++++ Dataset

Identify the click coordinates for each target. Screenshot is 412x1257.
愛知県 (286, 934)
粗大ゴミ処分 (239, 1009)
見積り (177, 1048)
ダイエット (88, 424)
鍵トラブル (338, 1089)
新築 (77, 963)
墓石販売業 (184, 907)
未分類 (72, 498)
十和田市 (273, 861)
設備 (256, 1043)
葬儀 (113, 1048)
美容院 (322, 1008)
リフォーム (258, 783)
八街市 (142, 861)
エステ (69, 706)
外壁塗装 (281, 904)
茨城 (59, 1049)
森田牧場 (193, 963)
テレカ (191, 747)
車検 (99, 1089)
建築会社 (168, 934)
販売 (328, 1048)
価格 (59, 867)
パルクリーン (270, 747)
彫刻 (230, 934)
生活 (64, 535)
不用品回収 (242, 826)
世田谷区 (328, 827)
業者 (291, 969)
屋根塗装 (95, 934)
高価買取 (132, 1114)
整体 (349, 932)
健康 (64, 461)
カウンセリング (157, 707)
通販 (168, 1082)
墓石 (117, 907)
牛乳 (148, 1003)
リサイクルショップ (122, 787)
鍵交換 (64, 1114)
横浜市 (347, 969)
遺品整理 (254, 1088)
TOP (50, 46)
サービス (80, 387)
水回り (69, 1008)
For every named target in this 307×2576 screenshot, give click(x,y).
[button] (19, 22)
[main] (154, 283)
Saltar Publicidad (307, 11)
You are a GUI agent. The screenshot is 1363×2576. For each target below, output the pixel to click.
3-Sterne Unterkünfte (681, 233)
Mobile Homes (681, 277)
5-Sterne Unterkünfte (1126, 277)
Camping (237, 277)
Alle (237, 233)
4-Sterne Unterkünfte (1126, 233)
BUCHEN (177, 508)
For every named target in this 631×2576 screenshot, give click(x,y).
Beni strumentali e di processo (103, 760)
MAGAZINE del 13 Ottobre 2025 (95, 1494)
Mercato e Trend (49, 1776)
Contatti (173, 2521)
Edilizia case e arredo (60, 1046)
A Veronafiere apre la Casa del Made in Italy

++++++++

Brief
What lines in the data include the string "Unterkünfte"? Copy each one.

Solution for this exercise
3-Sterne Unterkünfte (681, 233)
5-Sterne Unterkünfte (1126, 277)
4-Sterne Unterkünfte (1126, 233)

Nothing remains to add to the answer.